Quelle plus pure absolution tomba jamais des lèvres de Baucis ?

En fait, elle était un peu responsable de cet accès de suffisance. Elle avait trop gâté, trop excusé, trop adoré le cher mari. Elle l’avait mis tout de suite sur un piédestal, et il y restait, embarrassé parfois de son personnage. Dix ans après leur mariage, elle lui écrit, à propos d’un fashionable qu’elle a rencontré :

Ah ! qu’ils sont loin, tous ces beaux, de ta grâce romaine, non, grecque, toute pure, et mieux, s’il est possible.
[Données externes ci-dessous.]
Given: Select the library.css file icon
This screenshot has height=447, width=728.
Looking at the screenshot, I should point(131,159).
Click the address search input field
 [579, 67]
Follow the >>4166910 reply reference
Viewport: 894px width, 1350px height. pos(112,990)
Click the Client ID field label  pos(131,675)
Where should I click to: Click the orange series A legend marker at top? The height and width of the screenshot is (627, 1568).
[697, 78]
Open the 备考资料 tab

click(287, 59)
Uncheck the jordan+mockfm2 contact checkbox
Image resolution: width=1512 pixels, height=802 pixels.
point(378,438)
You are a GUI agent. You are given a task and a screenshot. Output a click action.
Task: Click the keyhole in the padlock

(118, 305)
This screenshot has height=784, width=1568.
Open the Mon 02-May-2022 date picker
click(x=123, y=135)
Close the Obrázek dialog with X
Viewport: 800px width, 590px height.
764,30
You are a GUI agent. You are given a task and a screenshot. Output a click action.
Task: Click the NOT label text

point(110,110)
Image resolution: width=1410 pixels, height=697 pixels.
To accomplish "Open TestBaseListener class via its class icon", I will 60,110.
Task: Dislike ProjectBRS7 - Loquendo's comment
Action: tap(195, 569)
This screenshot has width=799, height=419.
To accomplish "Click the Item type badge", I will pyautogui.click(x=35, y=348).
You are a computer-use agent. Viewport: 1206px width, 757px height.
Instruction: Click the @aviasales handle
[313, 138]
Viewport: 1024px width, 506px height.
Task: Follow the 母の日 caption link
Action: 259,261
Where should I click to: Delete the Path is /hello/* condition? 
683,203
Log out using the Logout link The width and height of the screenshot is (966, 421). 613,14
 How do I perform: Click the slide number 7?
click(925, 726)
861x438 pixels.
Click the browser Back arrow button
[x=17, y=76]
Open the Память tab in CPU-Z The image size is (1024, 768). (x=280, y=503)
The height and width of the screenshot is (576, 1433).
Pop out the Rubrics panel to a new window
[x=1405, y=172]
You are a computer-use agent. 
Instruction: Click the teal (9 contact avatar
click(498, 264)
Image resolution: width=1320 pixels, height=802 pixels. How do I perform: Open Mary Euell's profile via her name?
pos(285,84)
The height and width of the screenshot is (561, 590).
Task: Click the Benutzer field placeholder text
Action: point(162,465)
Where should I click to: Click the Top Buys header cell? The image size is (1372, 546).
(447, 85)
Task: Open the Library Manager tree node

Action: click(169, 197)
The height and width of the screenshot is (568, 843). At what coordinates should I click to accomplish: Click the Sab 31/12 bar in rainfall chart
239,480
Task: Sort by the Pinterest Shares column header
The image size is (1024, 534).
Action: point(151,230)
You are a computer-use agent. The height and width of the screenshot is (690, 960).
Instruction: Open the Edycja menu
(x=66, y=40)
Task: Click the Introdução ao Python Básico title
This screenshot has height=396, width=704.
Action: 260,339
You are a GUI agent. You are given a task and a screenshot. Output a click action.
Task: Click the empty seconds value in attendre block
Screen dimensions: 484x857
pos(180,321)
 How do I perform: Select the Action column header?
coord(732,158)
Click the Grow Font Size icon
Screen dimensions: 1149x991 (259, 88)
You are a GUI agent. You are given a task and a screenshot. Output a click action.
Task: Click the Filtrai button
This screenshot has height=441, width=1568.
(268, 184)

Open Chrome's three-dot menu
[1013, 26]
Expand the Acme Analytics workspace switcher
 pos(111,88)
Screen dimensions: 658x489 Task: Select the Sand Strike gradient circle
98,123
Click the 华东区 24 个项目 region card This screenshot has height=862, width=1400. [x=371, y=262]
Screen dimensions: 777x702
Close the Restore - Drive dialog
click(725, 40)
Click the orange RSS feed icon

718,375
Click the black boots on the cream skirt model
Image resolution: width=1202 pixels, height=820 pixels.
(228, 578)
N’es-tu pas dans ce délicieux tableau des Bergers du Poussin ? Tu ferais faire des élégies au milieu des landes !


Valmore ne s’était pas contenté d’être beau ; il avait voulu (et qui l’en blâmerait ?) conformer sa vie intérieure aux modèles qu’il incarnait dans les pièces classiques. Il s’efforçait d’être romain en tout. Chaque jour, il faisait son examen de conscience et « ne se pardonnait rien ».

« À force d’être rigide avec toi-même, lui disait-elle, tu ne crois pas assez que les autres t’aiment, et t’aiment, et t’aiment ! sois liant, sois sans crainte… » Et encore, avec une indicible mélancolie :


Tu te pardonneras à la fin d’avoir valu mieux qu’un autre, et tu ne te feras plus un crime de quelques erreurs inévitables avec la société comme elle est faite.